This Sunday, 15 March, marks the fourth anniversary of the start of Syria’s conflict. In four years over 220,000 people have been killed and over 11 million people – more than half Syria’s population – have been displaced by civil war and sectarian violence. Humanitarian needs have increased exponentially since the beginning of the crisis, with over 12 million people in need of assistance. Neighboring Lebanon, Jordan and Turkey are overwhelmed with refugees, while Iraq has become an extension of the Syrian battlefield. Urgent international action is required to end Syria’s misery.
The civil war continues to inspire perpetrators on all sides to commit new and appalling atrocities. The Syrian government conducts ongoing airstrikes, including the use of indiscriminate barrel bombs, on residential areas. Government forces have committed widespread attacks on the civilian population amounting to crimes against humanity and war crimes. Armed opposition groups have also committed war crimes, while the Islamic State of Iraq and the Levant poses an existential threat to religious and ethnic minorities that do not accord with its extremist interpretation of Islam.

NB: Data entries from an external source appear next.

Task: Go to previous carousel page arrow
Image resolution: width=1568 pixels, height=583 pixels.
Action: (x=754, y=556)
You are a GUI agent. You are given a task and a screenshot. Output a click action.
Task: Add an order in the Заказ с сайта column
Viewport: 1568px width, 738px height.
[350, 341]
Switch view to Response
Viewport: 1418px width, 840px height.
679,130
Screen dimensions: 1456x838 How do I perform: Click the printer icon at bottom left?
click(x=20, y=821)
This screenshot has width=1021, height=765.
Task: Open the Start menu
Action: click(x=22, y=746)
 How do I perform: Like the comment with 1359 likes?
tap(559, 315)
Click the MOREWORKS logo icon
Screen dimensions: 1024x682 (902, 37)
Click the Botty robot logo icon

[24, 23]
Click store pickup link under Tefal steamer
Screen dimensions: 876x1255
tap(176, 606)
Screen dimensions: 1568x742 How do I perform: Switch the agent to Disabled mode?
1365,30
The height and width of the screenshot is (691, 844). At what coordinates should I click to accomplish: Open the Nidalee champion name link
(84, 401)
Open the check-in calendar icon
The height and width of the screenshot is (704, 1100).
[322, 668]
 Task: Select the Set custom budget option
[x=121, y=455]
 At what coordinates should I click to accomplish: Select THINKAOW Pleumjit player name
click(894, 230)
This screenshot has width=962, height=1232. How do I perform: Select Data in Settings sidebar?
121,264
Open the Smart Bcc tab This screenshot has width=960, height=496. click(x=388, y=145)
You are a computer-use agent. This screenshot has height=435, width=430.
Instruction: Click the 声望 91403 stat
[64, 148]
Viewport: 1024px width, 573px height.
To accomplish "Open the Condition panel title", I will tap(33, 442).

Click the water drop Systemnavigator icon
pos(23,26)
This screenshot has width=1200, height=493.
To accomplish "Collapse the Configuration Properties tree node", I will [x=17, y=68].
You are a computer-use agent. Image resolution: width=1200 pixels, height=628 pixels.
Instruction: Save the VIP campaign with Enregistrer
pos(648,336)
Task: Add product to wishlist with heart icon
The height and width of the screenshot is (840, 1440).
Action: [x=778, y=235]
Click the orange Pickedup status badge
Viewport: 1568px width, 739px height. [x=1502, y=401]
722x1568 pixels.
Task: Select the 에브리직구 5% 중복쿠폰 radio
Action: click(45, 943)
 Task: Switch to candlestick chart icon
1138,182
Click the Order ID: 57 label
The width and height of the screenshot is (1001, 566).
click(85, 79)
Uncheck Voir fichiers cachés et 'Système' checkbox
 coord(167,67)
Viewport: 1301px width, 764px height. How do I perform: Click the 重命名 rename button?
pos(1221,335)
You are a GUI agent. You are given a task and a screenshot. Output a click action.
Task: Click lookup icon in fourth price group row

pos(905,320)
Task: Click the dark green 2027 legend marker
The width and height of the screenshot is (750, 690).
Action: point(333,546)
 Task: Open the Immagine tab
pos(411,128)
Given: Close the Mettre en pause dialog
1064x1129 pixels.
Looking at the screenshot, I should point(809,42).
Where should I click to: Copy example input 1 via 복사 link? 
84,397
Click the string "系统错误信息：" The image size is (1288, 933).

While the Syrian government is manifestly unwilling to uphold its Responsibility to Protect, the UN Security Council has also failed in its responsibilities. Despite unity shown by members of the Council in adopting resolutions that enabled the destruction of Syria’s chemical weapons stockpile (Resolution 2118), demanded a halt to the use of indiscriminate weapons in populated areas (Resolution 2139) and authorized cross-border humanitarian aid into Syria (Resolution 2165), the situation continues to deteriorate. All parties to the conflict are violating international humanitarian and human rights law.
The five permanent members of the UN Security Council have a responsibility not to veto when civilians are threatened by mass atrocity crimes. Instead, the Council has been crippled by internal divisions and paralyzed by four double vetoes.
In keeping with the Responsibility to Protect, we call upon the UN Security Council to:
1. Demand full and immediate compliance with Resolutions 2139 and 2165;
2. Authorize targeted sanctions against government and non-state actors who are responsible for mass atrocity crimes;
3. Impose an arms embargo on Syria;
4. Refer the Syrian situation to the International Criminal Court for investigation;
5. Increase efforts to find a political solution to the conflict, including by engaging with all relevant regional powers.
To coincide with the anniversary, and in support of these ends, the Global Centre for the Responsibility to Protect has also released a new occasional paper, entitled “Failure to Protect: Syria and the UN Security Council.”
Ahead of the 70th anniversary of the UN in October, the permanent members of the Security Council should also agree to a “statement of principles” which affirms their commitment to voluntarily restrain their use of the veto in any mass atrocity situation. With or without such an agreement, the Council is still obligated to reinvigorate efforts to end war crimes and crimes against humanity in Syria. The long suffering Syrian people cannot wait another year for the Council to live up to its responsibilities.